Will this bit of “irrational exuberance” continue into 2021? And what else does the market hold for investors next year? Here are three trends to consider:

High Demand for Tech / Communications

Despite the significant COVID-19 vaccine progress, most experts don’t believe the U.S. will complete a mass vaccination program until the summer of 2021. That means that many workers will remain working remotely and that many schools will continue to teach students online. However, many businesses are planning for a post-pandemic reality in which at least some of their workforce remains remote. Demand for consumer and business tech is likely to remain high for the remainder of 2021, fueled by home office and schooling needs.

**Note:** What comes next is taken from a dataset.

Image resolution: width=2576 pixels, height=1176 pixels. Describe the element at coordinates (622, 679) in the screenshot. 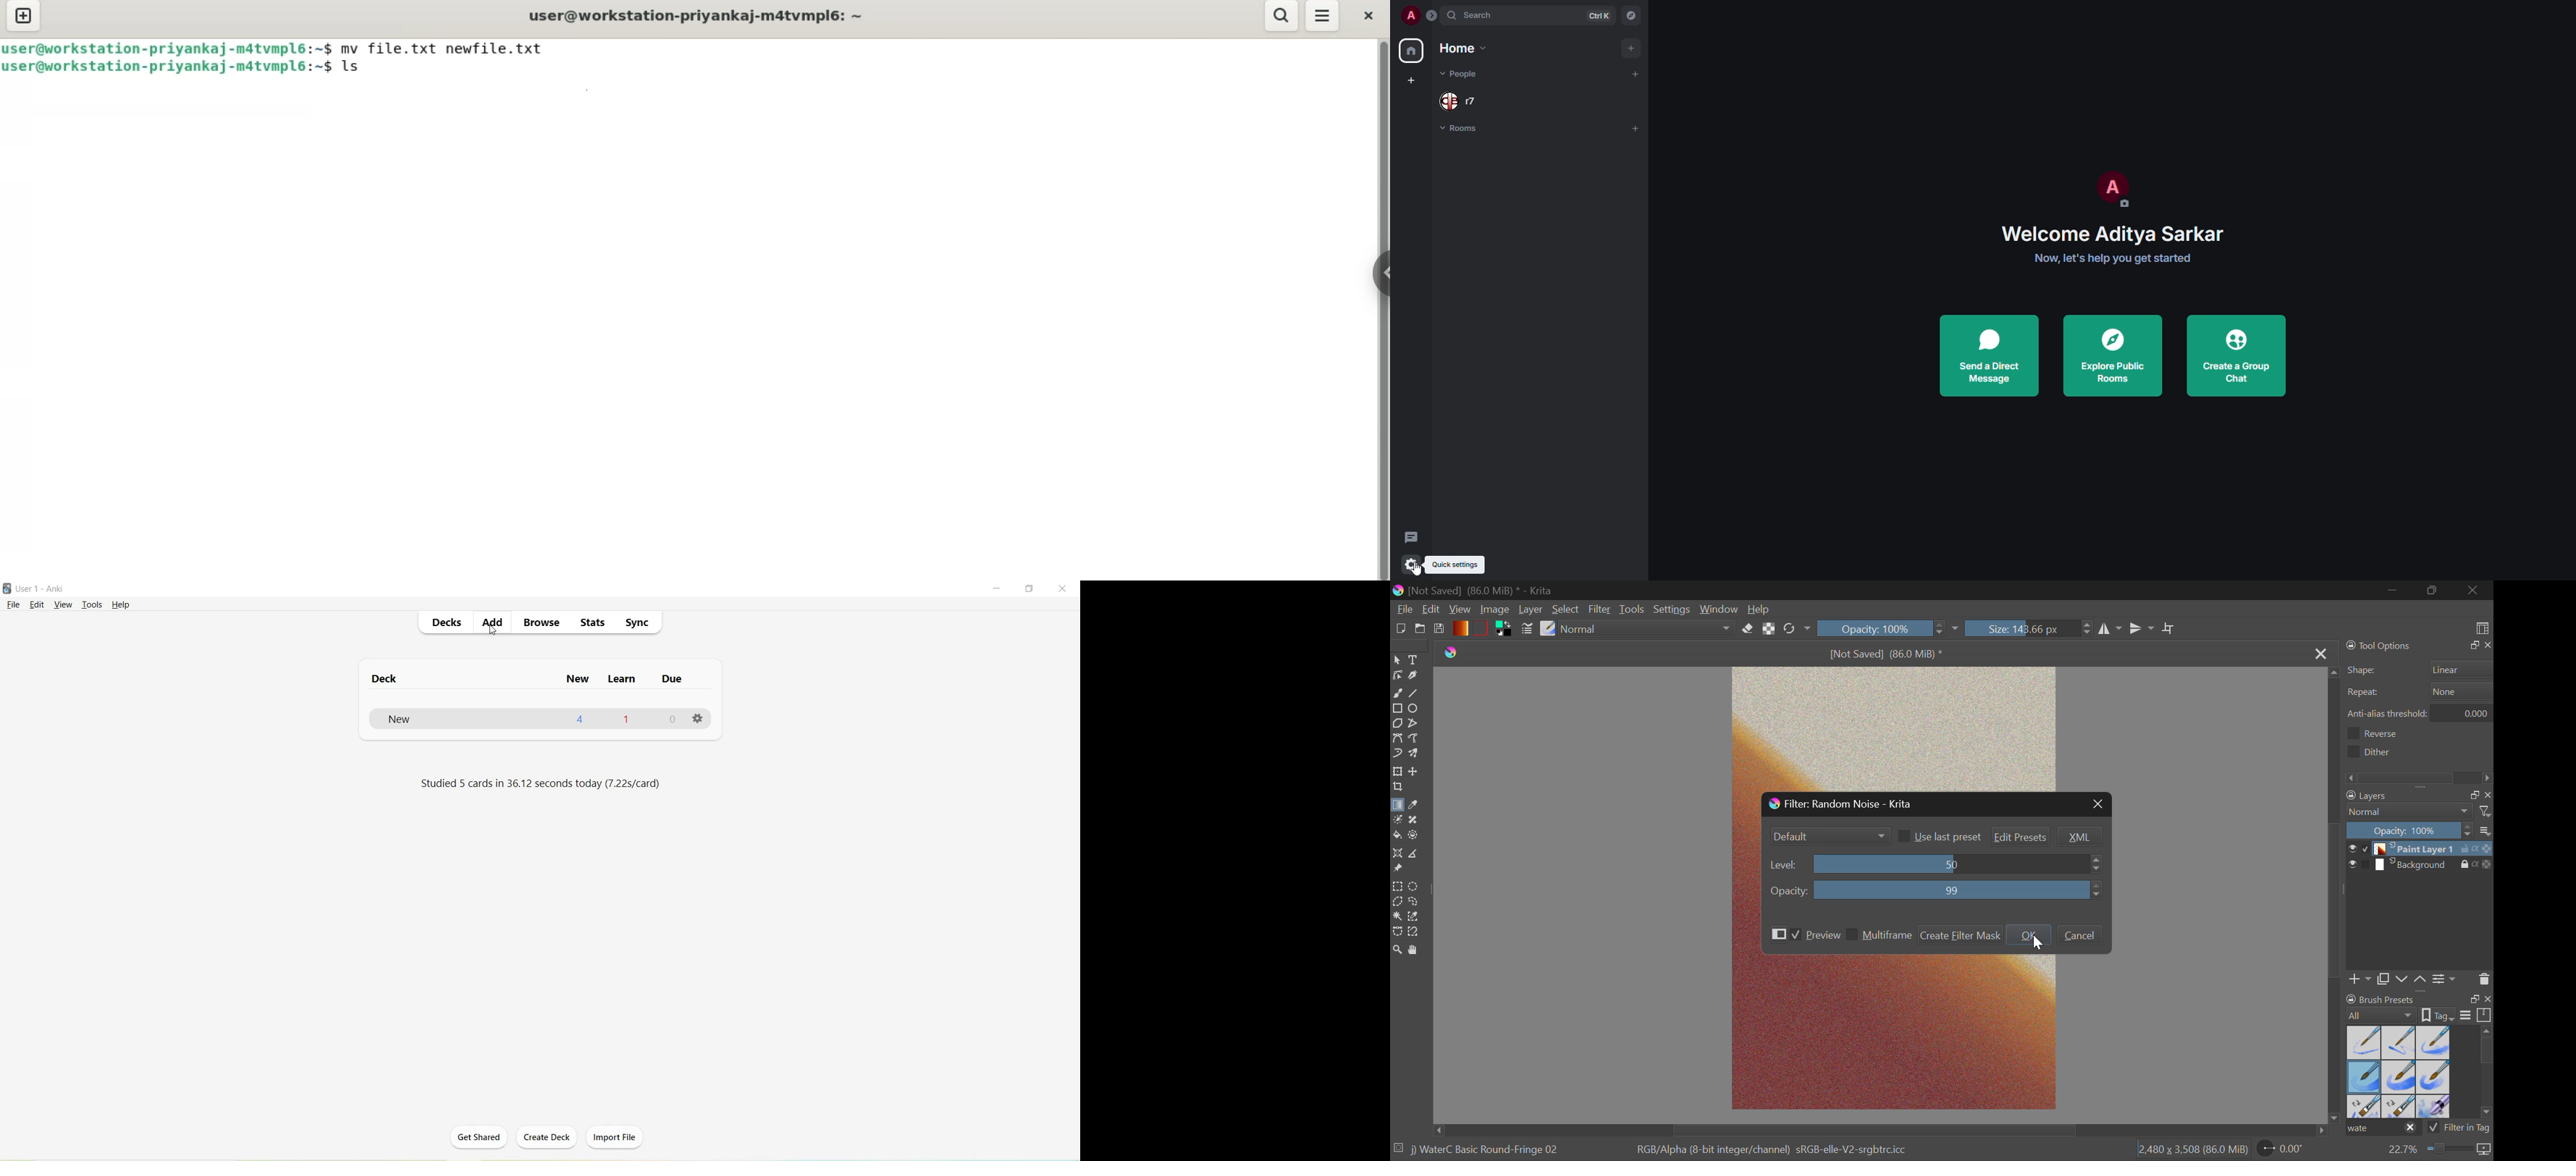

I see `Learn` at that location.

Increasing Demand for Travel, Restaurant, and Entertainment

As mass vaccinations begin, expect travel and restaurant stocks to get a boost. Stuck in their homes for months, consumers will want to hit the beaches for the summer, take cruises, and eat out. In-person entertainment options, like concerts, sports games, and movie theaters, should also see a significant uptick in demand. And don’t expect the increased appetite for online entertainment, like streaming services or gaming to fall back to pre-pandemic levels anytime soon, especially given how dramatically many traditional entertainment companies have shifted their operations during the pandemic.

Continued Growth of COVID-Related Pharmaceutical Stocks

All eyes have been on the pharmaceutical industry as the world has waited for a vaccine. But it’s not only the companies that have successfully tested vaccines that stand to benefit. Other firms specializing in COVID-related therapies should receive attention, as the infection rate continues to climb in the U.S. Further, demand will remain high in developing countries, whose mass vaccination programs are expected to take longer to implement.

The scope of pandemic-related economic effects is massive, and the number of interrelated dynamics at play makes predicting next year’s market performance truly a challenge. However, by examining which 2020 pandemic-related trends are likely to last throughout next year, you’re likely to find some excellent investment opportunities.